Several months ago, warm season vegetable plants replaced cool season vegetable plants. More recently, new cool season vegetable plants began to grow from seed, to replace warm season vegetable plants. Annual vegetables grow only within specific seasons. As they finish, they relinquish their space to those that grow in the next season. Annual color operates in the same manner.
‘Color’ is another word for ‘annuals’ or bedding plants that provide colorful bloom. Those that grew earlier were warm season annuals or summer annuals. Those that replace them through autumn are cool season annuals or winter annuals. Of course, there is nothing black and white about color. Some color from last summer can linger late. Some for next winter prefers an early or late start.
Furthermore, much of the color that cycles through gardens as annuals actually has potential to perform as perennials. If cut back and obscured by more seasonable color through their dormancy, some types can regenerate when it is again their season to perform. For example, cut back busy Lizzie that bloomed last summer can overwinter underneath primrose, and start over next spring.
Marigold and chrysanthemum can start bloom early, before summer ends, but may not perform for long. Some chrysanthemum bloom only once, before vacating their space for other cool season color that does not mind starting later. Cyclamen and ornamental cabbage happen to prefer late planting, to avoid Indian summer. Warmth causes cabbage to bolt, and promotes rot of cyclamen.
Pansy, viola and various primrose have always been popular. Sweet William, Iceland poppy and stock are not as common. Stock should be, since it is so delightfully fragrant. Both nasturtium and alyssum bloom nicely through either summer or winter, depending on when they started to grow from directly sown seed. Some fibrous begonia can perform through winter if sheltered from frost.

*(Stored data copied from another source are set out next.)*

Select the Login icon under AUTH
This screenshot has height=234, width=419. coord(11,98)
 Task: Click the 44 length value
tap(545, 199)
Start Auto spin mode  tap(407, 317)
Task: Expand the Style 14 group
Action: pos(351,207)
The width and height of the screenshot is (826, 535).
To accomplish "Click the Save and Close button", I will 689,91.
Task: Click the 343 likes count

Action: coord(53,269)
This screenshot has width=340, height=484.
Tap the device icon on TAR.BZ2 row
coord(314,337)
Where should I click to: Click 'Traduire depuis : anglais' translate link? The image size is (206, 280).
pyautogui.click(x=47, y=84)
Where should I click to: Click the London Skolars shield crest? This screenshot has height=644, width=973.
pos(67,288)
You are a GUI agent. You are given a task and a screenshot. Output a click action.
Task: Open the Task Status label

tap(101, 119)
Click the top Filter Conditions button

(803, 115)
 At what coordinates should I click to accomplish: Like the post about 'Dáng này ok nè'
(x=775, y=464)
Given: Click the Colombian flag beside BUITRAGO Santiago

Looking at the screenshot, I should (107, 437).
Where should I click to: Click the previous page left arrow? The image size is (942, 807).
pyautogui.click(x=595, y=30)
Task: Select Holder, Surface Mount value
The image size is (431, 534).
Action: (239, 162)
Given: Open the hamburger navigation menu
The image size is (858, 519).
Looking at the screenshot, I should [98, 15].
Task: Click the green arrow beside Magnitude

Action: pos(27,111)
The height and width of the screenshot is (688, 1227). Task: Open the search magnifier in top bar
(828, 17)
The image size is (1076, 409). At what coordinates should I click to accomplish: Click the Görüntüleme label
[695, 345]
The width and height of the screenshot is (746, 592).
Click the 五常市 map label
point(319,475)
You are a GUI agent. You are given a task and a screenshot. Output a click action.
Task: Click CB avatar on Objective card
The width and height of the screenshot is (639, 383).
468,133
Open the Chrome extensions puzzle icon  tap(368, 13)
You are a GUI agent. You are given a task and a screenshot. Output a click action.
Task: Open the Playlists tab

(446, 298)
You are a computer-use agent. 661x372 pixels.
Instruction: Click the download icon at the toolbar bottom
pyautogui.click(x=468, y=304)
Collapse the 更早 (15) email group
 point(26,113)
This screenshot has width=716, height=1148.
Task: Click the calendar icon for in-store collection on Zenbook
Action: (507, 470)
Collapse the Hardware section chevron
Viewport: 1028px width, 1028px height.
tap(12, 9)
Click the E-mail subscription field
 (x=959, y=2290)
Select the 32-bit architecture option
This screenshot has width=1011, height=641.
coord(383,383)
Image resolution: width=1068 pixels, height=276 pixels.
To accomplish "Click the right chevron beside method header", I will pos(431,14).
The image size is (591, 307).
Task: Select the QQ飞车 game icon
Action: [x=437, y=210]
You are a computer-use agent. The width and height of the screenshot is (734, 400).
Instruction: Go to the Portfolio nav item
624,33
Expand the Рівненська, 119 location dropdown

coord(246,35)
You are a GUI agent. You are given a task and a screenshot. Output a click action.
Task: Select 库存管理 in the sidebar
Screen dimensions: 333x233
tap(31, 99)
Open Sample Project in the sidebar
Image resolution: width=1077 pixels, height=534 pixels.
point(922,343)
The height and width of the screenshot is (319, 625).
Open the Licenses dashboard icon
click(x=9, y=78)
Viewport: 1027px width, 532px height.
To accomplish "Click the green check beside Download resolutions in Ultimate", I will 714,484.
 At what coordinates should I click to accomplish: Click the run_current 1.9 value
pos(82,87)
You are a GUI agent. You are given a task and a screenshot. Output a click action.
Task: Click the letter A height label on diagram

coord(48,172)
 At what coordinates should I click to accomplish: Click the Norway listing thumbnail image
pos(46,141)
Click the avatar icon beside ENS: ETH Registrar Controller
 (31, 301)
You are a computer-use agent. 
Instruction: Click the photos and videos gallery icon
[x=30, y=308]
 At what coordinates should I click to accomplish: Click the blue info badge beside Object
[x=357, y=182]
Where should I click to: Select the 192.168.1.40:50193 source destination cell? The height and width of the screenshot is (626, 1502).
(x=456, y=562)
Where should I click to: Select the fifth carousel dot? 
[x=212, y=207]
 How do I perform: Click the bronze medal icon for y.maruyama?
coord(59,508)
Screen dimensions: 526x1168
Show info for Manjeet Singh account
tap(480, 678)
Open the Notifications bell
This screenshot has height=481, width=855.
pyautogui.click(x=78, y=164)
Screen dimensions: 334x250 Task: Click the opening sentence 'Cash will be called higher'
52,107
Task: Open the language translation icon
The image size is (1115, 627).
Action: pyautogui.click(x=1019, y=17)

Most color does well from cell packs. Nasturtium should only grow from seed. Chrysanthemum and cabbage might be better from four inch pots. Cyclamen may only be available in four inch pots.
The recent unseasonably warm weather was no problem for any remaining moss rose, Portulaca grandiflora. They usually start to look rather tired as the weather gets cooler this time of year, and eventually succumb to the first frost. Where allowed to do so, they can regenerate next year from seed. I like to collect their seed during the summer or autumn so that I can sow them after the last frost of the following winter. Through spring and summer, I find that additional plants are easy to grow from cuttings.
The inch wide flowers are white, pink, red, orange or yellow, with only a few ruffled petals. Modern varieties that have rufflier ‘double’ flowers and richer colors still seem to be less popular than the more delicate traditional types. The cylindrical and succulent leaves are only about an inch long. The small plants can get more than six inches deep where they are happy or crowded. Moss rose likes good exposure and decent soil, but does not need the rich soil that most other annuals demand. Nor does it necessarily need such regular watering.
Angelonia is one of those warm season annuals that can actually survive through winter as a pernnial to bloom again next spring. It may even want to continue to bloom untill frost. The flowers can be blue, purple, red, pink or white, and look something like small snapdragon flowers. Most have spots or stripes of an alternate color or two in their throats. Some modern varieties have fragrant flowers. Plants can get a foot or two tall, and almost as wide. In sheltered spots, angelonia can be cut back as soon as it starts to look tired in autumn. Exposed plants might be happier if cut back significantly later, as winter ends. Old growth may be unsightly for a while, but can protect interior stems and roots from frost. Besides, pruning stimulates new growth that will be more susceptible to subsequent frost.